Use of blockchain in healthcare
Health records could be consolidated and stored in blockchain, for instance. This would mean that the medical history of each patient would be safe and, at the same time, available to each doctor authorised, regardless of the health centre where the patient was treated. Even the pharmaceutical industry could use this technology to verify medicines and prevent counterfeiting.
Use of blockchain for documents
Blockchain would also be very useful for managing digital assets and documentation. Up to now, the problem with digital is that everything is easy to copy, but Blockchain allows you to record purchases, deeds, documents, or any other type of online asset without them being falsified.
Other blockchain uses
This technology could also revolutionise the Internet of Things (IoT) market where the challenge lies in the millions of devices connected to the internet that must be managed by the supplier companies. In a few years’ time, the centralised model won’t be able to support so many devices, not to mention the fact that many of these are not secure enough. With blockchain, devices can communicate through the network directly, safely, and reliably with no need for intermediaries.

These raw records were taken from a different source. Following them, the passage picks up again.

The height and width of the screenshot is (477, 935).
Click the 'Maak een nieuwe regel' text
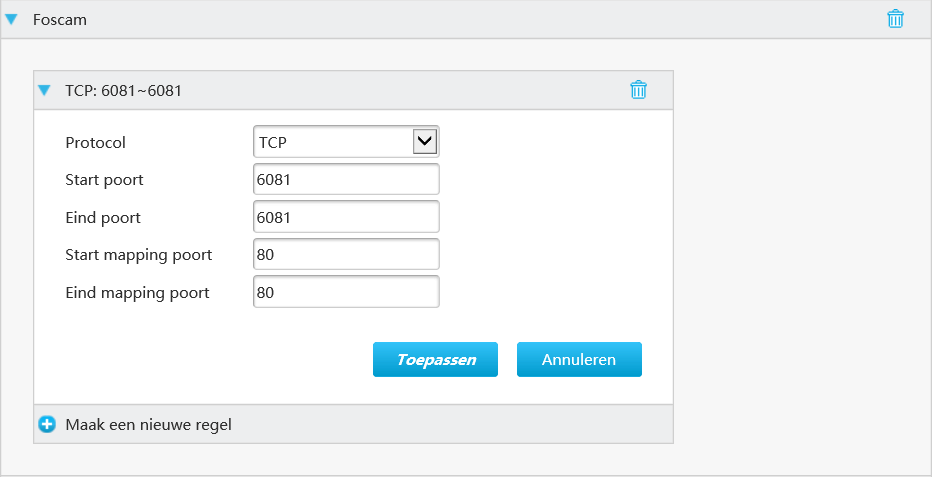[x=148, y=424]
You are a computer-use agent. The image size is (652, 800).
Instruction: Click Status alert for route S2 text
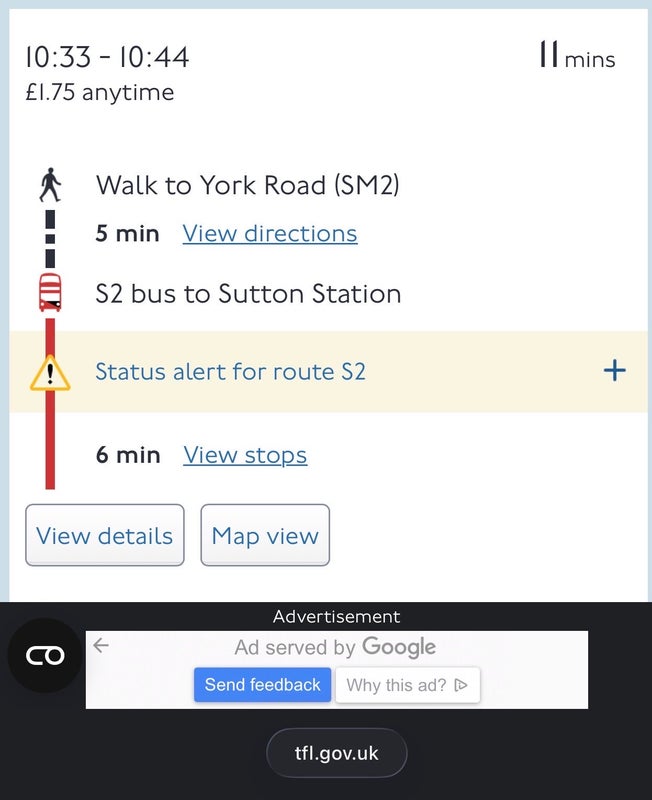[230, 372]
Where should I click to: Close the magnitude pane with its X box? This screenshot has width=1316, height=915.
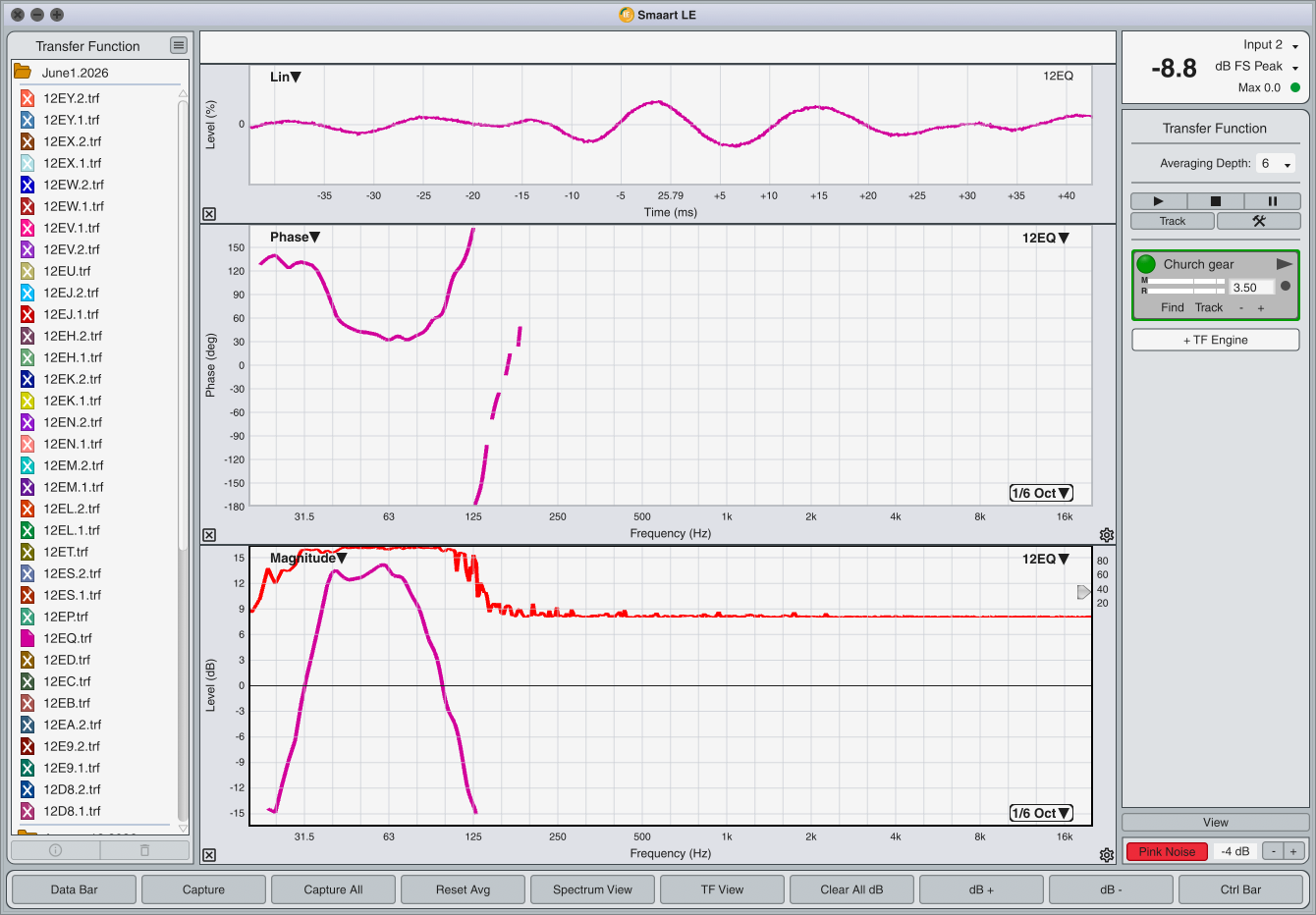[209, 855]
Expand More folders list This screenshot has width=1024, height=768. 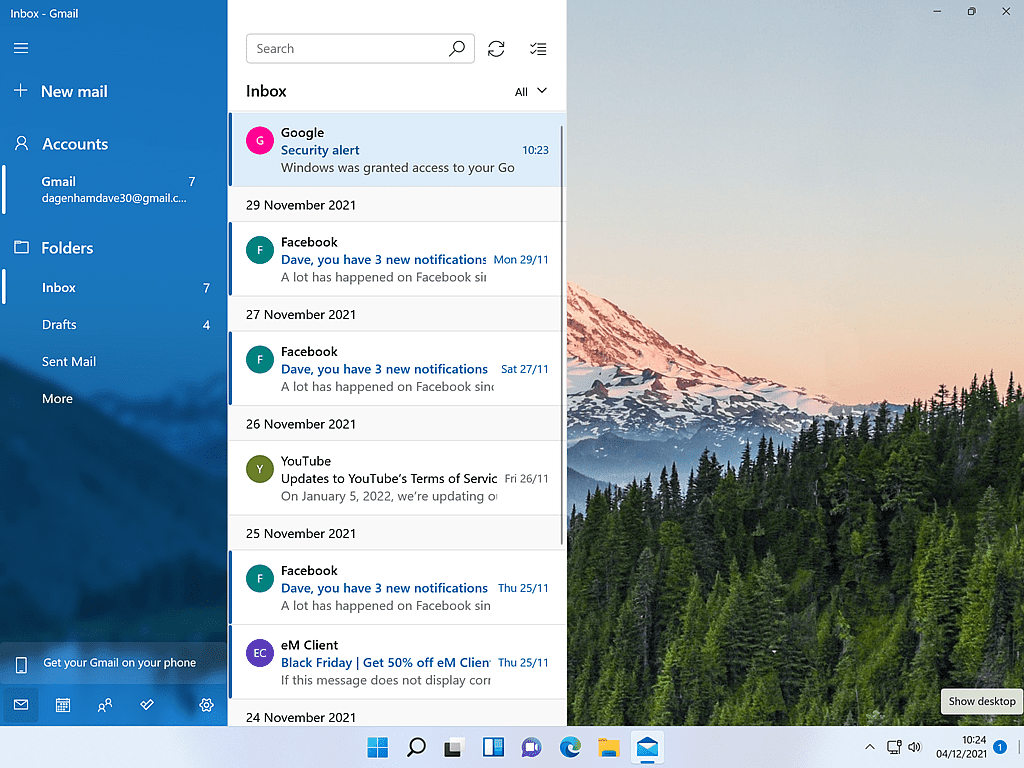pos(57,399)
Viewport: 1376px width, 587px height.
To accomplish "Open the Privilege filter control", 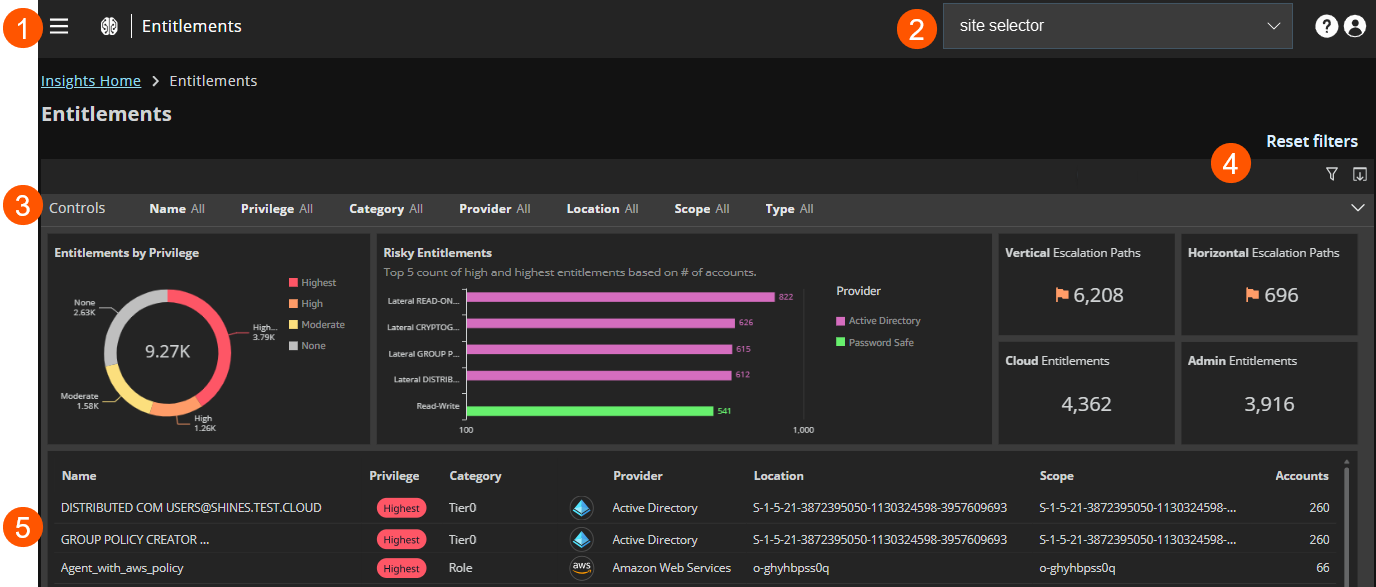I will 277,209.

Blockchain allows you to verify, validate, track, and store all types of information, from digital certificates, democratic voting systems, logistics and messaging services, to intelligent contracts and, of course, money and financial transactions.
Without doubt, blockchain has turned the immutable and decentralized layer the internet has always dreamed about into a reality. This technology takes reliance out of the equation and replaces it with mathematical fact.